Having turned to crowdfunding to enable it to grow, the business has now taken the TSG investment to help it get in shape for a stock market listing, something Mr Watt says “has always been our path”.

Though its growth has been stellar – from a standing start in 2007 it turned over £71.9m last year – BrewDog needs access to a much wider capital base if it is to achieve its goal of revolutionising the UK beer market.

“We’ve done a lot in the UK but craft beer is just two per cent of the UK beer market – in the US it’s 15 per cent,” Mr Watt says. “We want to get to that 15 per cent in the UK.

“We want to continue changing the face of the UK beer scene - that’s what motivates us.”

Translating such ambition into reality does not come without its challenges, with Mr Watt noting that thanks to BrewDog doubling its headcount to 1,000 in the last year “everything is creaking at the seams”.

“The biggest challenge today is to try to ensure that we don’t only maintain but enhance the company culture during a period when we’re adding a lot of people to the team,” Mr Watt says.

“We’re doubling in size year on year at the moment.

“We need to add a lot of people and we need to be sure that they believe what we believe and buy into our alternative way of thinking.”

Not that you could tell from his appearance on BBC show Who’s The Boss, when he came across as a single-minded control freak, but Mr Watt is committed to making the lives of BrewDog’s employees as pleasant and fulfilling as possible, with the company offering everything from paid brewing and sommelier courses to an equal share of monthly profits to all staff.

It even gives staff a week off work if they get a new dog.

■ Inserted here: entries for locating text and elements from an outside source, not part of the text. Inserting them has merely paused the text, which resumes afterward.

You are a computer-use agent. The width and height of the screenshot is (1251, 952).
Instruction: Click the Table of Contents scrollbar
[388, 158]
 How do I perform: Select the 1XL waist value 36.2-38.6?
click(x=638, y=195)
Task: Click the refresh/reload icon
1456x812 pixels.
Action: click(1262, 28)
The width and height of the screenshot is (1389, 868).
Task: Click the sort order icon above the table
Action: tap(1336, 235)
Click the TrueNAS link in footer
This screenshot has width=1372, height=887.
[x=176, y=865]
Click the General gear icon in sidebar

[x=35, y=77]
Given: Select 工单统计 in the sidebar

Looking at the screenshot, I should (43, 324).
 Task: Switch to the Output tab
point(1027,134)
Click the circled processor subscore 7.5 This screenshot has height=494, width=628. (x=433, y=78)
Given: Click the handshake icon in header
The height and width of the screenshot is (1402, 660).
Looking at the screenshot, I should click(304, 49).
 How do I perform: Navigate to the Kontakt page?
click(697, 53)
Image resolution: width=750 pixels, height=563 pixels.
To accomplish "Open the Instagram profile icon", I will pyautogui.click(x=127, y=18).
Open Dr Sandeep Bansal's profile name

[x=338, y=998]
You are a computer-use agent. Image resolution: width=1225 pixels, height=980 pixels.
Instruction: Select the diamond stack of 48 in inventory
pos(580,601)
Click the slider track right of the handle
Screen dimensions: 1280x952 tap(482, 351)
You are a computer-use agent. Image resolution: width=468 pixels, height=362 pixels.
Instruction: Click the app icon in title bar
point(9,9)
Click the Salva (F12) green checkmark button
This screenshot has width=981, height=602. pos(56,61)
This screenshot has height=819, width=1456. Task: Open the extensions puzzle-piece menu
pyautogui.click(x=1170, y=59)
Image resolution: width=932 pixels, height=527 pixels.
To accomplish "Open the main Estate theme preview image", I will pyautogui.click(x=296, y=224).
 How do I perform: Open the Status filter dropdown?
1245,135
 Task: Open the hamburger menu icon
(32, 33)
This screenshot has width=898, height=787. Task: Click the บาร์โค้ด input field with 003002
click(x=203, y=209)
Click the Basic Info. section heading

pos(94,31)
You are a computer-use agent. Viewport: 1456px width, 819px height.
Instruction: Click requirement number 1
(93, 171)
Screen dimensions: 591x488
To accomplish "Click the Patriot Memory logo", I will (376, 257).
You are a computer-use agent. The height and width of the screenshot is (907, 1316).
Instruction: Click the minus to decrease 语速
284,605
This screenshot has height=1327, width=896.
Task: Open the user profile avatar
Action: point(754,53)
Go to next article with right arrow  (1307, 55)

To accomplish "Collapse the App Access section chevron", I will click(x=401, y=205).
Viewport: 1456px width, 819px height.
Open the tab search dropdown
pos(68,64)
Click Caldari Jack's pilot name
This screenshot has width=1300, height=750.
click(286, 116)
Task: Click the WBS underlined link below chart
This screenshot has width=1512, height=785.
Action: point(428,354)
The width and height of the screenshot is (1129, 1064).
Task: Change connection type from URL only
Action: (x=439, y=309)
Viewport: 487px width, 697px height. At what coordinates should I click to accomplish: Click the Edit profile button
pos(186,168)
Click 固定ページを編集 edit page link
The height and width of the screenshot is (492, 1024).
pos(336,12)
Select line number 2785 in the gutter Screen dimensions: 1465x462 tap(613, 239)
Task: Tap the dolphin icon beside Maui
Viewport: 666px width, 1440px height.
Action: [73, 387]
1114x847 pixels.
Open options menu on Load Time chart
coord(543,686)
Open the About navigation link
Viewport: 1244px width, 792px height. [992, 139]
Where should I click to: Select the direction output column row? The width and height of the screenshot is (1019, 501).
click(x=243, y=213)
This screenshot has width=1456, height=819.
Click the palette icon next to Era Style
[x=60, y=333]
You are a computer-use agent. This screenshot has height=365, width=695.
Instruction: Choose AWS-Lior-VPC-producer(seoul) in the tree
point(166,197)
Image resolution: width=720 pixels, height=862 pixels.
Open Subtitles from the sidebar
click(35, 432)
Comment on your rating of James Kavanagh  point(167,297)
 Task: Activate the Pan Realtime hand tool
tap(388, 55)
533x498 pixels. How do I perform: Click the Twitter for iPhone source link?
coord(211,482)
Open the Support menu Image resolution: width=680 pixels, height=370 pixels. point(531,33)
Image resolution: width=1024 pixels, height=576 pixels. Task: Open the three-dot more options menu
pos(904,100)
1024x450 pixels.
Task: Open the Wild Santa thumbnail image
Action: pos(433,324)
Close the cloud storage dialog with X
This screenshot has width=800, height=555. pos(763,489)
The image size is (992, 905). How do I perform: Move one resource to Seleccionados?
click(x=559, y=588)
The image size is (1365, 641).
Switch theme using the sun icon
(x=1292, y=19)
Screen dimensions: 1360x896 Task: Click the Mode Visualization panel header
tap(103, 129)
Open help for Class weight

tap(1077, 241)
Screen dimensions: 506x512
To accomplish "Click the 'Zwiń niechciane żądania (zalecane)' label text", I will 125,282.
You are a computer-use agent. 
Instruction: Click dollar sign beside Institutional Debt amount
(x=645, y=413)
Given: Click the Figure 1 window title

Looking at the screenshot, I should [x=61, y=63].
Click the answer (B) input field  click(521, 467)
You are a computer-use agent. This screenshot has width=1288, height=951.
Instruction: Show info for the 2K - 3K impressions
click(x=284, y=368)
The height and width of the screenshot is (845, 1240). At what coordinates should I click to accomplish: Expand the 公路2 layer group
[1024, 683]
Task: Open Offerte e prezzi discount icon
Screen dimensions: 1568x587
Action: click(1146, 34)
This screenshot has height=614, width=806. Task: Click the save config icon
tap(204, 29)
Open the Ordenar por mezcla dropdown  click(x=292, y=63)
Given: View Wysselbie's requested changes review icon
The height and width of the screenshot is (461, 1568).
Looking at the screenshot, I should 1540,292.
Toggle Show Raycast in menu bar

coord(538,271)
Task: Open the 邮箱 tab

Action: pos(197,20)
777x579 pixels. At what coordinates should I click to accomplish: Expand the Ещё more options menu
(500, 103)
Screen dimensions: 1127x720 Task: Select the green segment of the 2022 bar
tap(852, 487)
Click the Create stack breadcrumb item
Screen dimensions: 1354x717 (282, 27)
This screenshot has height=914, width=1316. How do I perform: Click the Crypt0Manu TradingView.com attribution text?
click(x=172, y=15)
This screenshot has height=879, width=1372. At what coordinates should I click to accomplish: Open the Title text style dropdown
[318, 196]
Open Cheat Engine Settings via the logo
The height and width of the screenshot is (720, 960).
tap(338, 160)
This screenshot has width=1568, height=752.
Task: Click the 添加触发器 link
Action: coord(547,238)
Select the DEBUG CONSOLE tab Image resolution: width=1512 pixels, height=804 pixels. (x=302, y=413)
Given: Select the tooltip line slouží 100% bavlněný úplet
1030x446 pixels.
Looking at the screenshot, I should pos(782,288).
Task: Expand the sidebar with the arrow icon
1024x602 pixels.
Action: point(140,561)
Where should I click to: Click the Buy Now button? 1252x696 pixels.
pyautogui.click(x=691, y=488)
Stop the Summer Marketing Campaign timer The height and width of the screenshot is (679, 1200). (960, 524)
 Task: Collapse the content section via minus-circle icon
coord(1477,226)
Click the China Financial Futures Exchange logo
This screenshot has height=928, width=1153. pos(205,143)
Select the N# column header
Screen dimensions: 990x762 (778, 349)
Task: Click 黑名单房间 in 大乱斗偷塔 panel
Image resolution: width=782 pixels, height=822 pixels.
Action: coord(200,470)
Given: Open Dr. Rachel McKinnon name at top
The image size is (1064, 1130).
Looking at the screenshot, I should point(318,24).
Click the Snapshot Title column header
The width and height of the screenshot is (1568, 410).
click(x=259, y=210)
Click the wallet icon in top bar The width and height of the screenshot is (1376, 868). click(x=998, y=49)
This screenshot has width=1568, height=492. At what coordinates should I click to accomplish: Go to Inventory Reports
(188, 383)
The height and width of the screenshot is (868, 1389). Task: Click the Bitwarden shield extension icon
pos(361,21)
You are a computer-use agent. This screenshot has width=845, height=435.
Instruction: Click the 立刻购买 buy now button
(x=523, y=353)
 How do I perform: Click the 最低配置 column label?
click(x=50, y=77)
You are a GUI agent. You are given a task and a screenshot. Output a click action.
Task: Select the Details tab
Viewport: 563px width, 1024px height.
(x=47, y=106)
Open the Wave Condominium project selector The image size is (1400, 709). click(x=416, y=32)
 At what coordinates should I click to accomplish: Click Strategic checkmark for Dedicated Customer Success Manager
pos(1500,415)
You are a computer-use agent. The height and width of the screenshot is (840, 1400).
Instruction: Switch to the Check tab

This latter idea, which the company dubs pawternity leave, was dreamed up by the manager of one of its Aberdeen bars, who was rewarded for his contribution with a week-long visit to the company’s new brewery in Columbus, Ohio.

“We want to empower our employees and engage them and make sure they make the best decisions possible for the company,” Mr Watt says.

“We’ve got a host of resources to give people the chance to develop. Our retention is very good.”

It all sounds a bit, well, new age and inclusive.

But if this is the new face of punk, perhaps the establishment could start learning a thing or two from the anarchists.